**Provided passage:**
● ● ● ● ●

The above indexing is written using pointer arithmetic

The only difference is the notation, using * rather than []

Traversal by pointer

int const SIZE = 5;
int array[ SIZE ] = { 1, 2, 3, 4, 5 };

for( int *p = array;
		p < array + SIZE; ++p )
	cout << *p << endl;
  1. Walk a pointer across the array elements
  2. To get an element, dereference the pointer

C-style strings

Strings in basic C are an array of characters. A sentinel null character marks the end of the string.

The below are equivalent:

char s[ 6 ] = { 'h','e','l','l','o','\0' };

//char s[ ] = "hello";

s is an array of 6 characters, not 5, because there is a null character at the end

A char occupies one byte

Individual characters are encoded in ASCII

sizeof( char ) == 1
char s[ ] = "hello";

const keyword

const T *p;		// T, the object p points to,
			// cannot be changed.
T *const p;		// The pointer p cannot be
			// changed
const T *const p;	// Neither T nor p can be changed

T is the type

Using const keyword, you can tell the compiler that you do not intend ot change either or both:

  1. The value of the pointer
  2. The value of the object to which the pointer points

More C-strings

const char *p = "hello";

If you declare a pointer to a const char, the compiler puts it somewhere special, and you just get a pointer to it. you're not allowed to change it.

● ● ● ● ●

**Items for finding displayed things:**
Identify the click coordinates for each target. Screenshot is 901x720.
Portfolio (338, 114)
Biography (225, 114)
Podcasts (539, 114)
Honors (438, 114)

● ● ● ● ●

**Requirements:**
**A)** From the notes on C++ pointers and strings, list every pointer declaration given in the section on the const keyword.
**B)** Write the next part of the notes on C++ pointers and strings, starting right after their final sentence.
These items have nothing to do with the notes on C++ pointers and strings.

**Written responses:**
**A)**
const T *p;
T *const p;
const T *const p;

**B)**
char str[ ] = "hello";
cout << str << endl;

You can print out C-style strings

C-style strings C++ strings
Libary header <cstrings> <string>
Declaration char cstr[ ];
char *cstr;
string str;
Length strlen( cstr ); str.length( );
Copy value strcpy( cstr1, cstr2 ); str1 = str2;
Indexing cout << cstr[ i ]; cout << str[ i ];
Concatenate strcat( cstr1, cstr2 ); str1 += str2
Compare strcmp( cstr1, cstr2 ); str1 == str2

string to C-style string: char *str = str.c_str( );

C-style string to string: string str = string( cstr );

Comparing strings

C-style strings

There are no built-in string operators. You can compare pointers or what a pointer points at.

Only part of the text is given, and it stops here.